Banks and the banking regulator are at odds over the introduction of deposit insurance – a scheme to provide some protection to bank depositors in the event of a banking failure.

The Reserve Bank's Financial Stability Review (FSR), released yesterday, spoke of the introduction of a deposit insurance scheme in South Africa.

Discussing a move globally to improve crisis management, the FSR said: “There is some indication that domestic and foreign banks favour the establishment of an explicit deposit insurance scheme. Consequently work has been initiated in developing a South African deposit insurance scheme with the role players currently collaborating in this regard.”

However, Cas Coovadia, MD of the Banking Association said yesterday he had no knowledge of the collaboration. “I don’t know what role players they are talking about. We certainly haven’t discussed the topic for some time.”

Deposit insurance has been on the regulator’s agenda since the late 1980s but was not favoured by the big banks because they believed they would be subsidising the risk of smaller institutions which are more vulnerable in hard times.

At present there is a perception of an implicit insurance regime because the Reserve Bank is expected to rescue troubled banks. Saambou was allowed to fail in 2002 though the central bank provided some protection for depositors. The same year the Reserve Bank stood by BoE Bank when it faced a run on deposits.
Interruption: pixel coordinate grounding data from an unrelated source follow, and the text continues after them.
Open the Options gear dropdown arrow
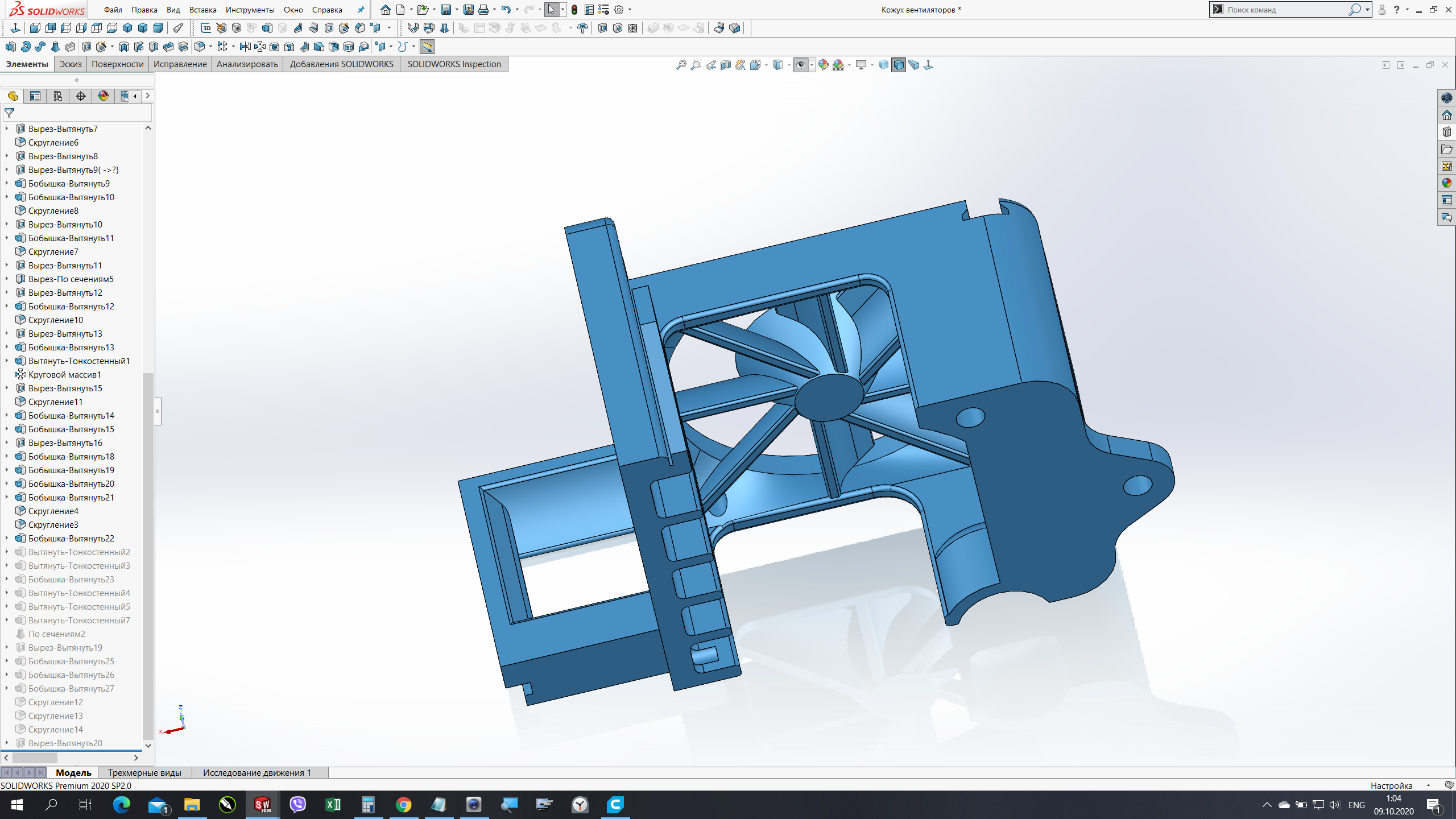This screenshot has height=819, width=1456. pyautogui.click(x=630, y=10)
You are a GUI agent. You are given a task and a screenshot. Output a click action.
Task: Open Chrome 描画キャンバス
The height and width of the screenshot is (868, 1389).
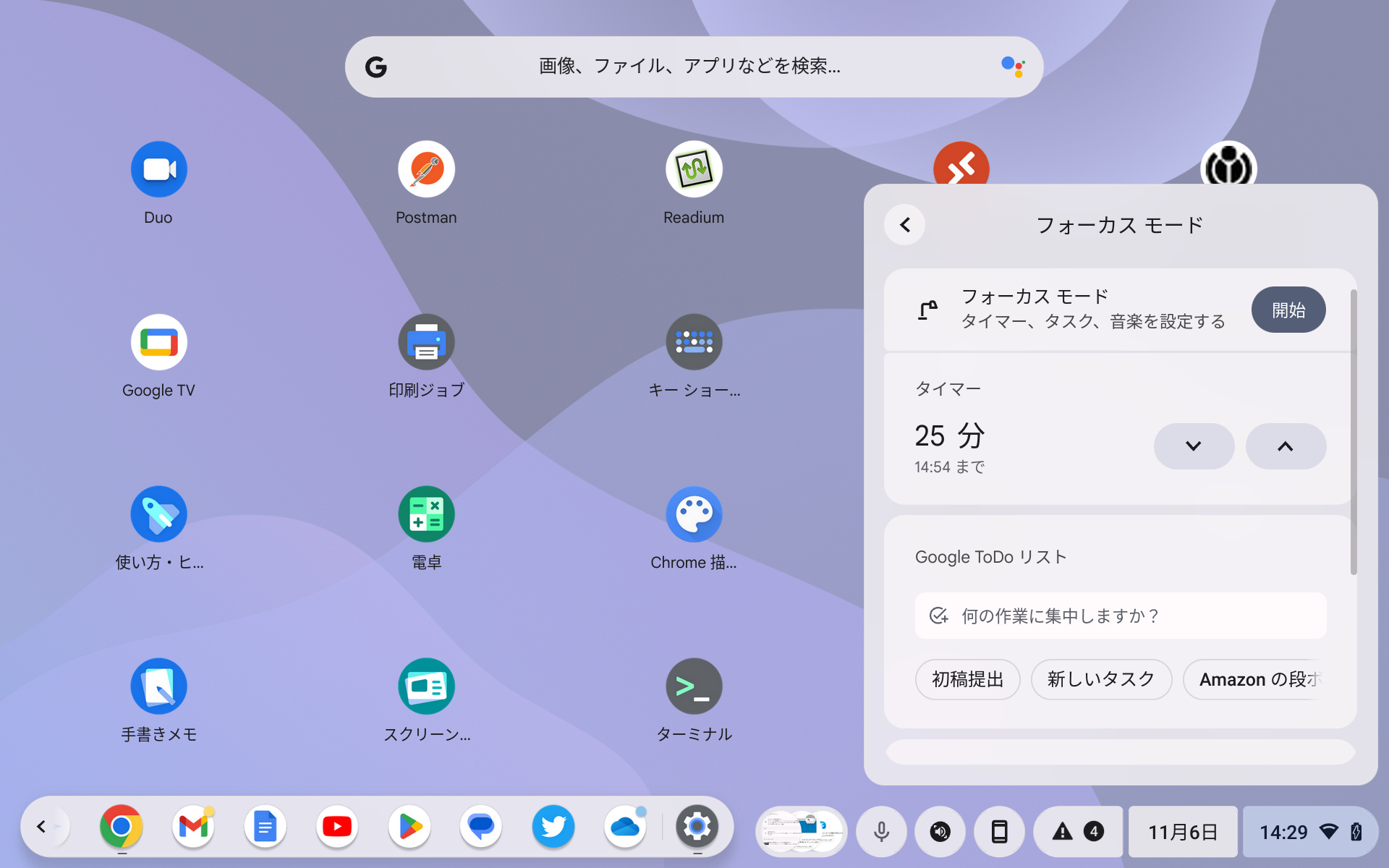pyautogui.click(x=694, y=514)
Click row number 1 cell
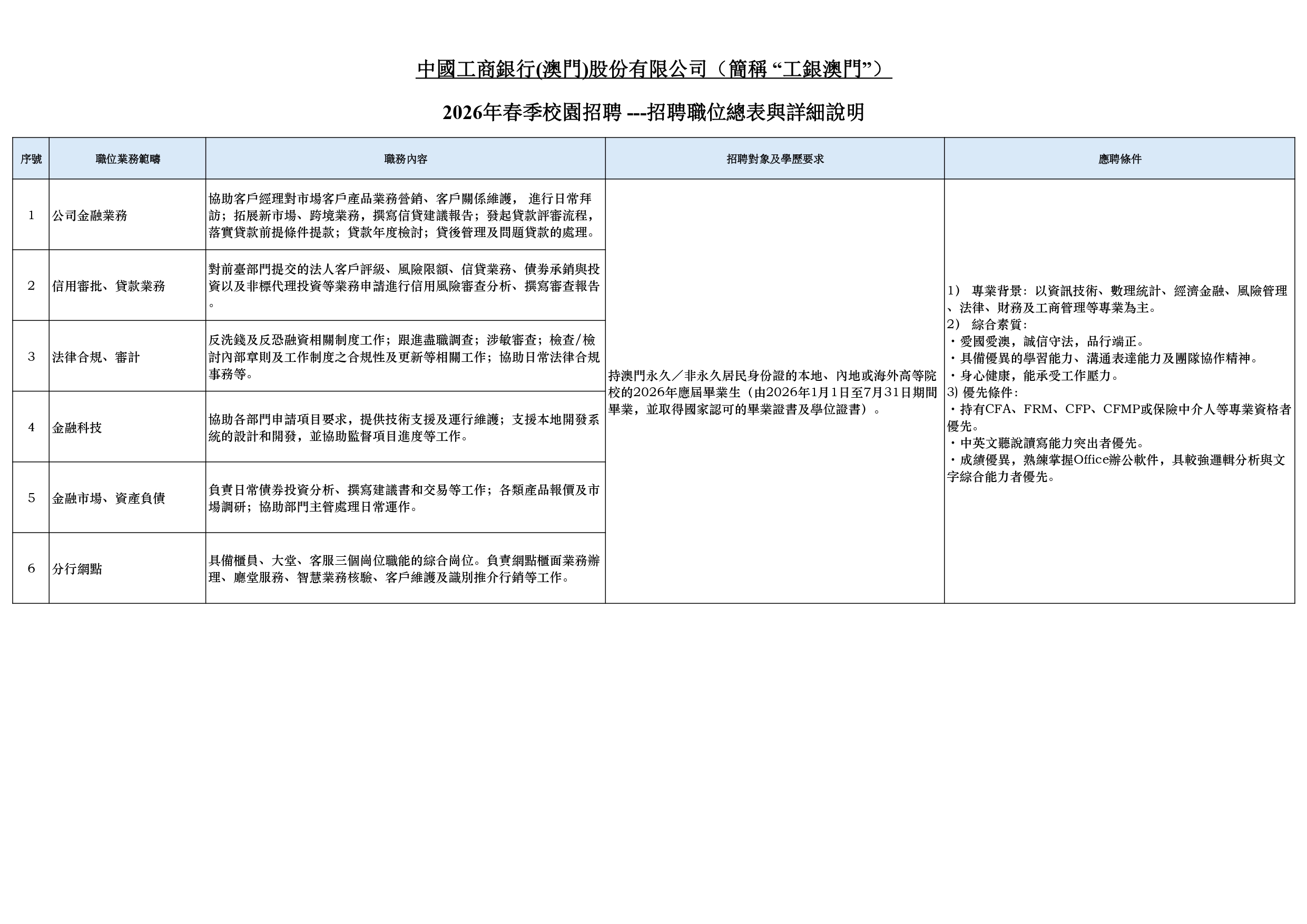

Michael Jordaan, CEO of First National Bank, said: “Bank failures inevitably result in costs which have to be borne by one party or the other. The choice from a regulatory perspective is merely who has to foot the bill of consumer protection. If the consumer is to be indemnified against certain losses, the state may wish to recompense customers based on political considerations or the task may be assumed by the regulatory authorities themselves.”


Jordaan said a scheme of this kind “should only protect smaller, less sophisticated consumers and insurance premiums should take cognisance of the risk profile of the insured banks. This system reduces the costs of introducing consumer protection and eliminates cross subsidisation of ‘bad’ banks by good banks”.

The financial crisis, which started to unfold in February 2007, reached a crisis point in September last year when US investment bank Lehman Brothers filed for bankruptcy. Many other banks in different parts of the world also collapsed while others were rescued by government bailouts.

The FSR said Reserve Bank, which is responsible for regulating and supervising banks, and the Financial Services Board, which looks after other financial institutions, are striving to "ensure a more holistic approach" in a broader regulatory framework.

Policy makers globally have agreed to extend regulation to institutions such as hedge funds and credit rating agencies as well as financial products the FRS said.

"The current financial crisis has dispelled the notion that only deposit taking institutions can cause systemic instability. Financial authorities worldwide are in agreement that plans need to be put in place to create a consolidated and more robust framework for the supervision of large and complex financial groups, such as banks, insurance and related companies."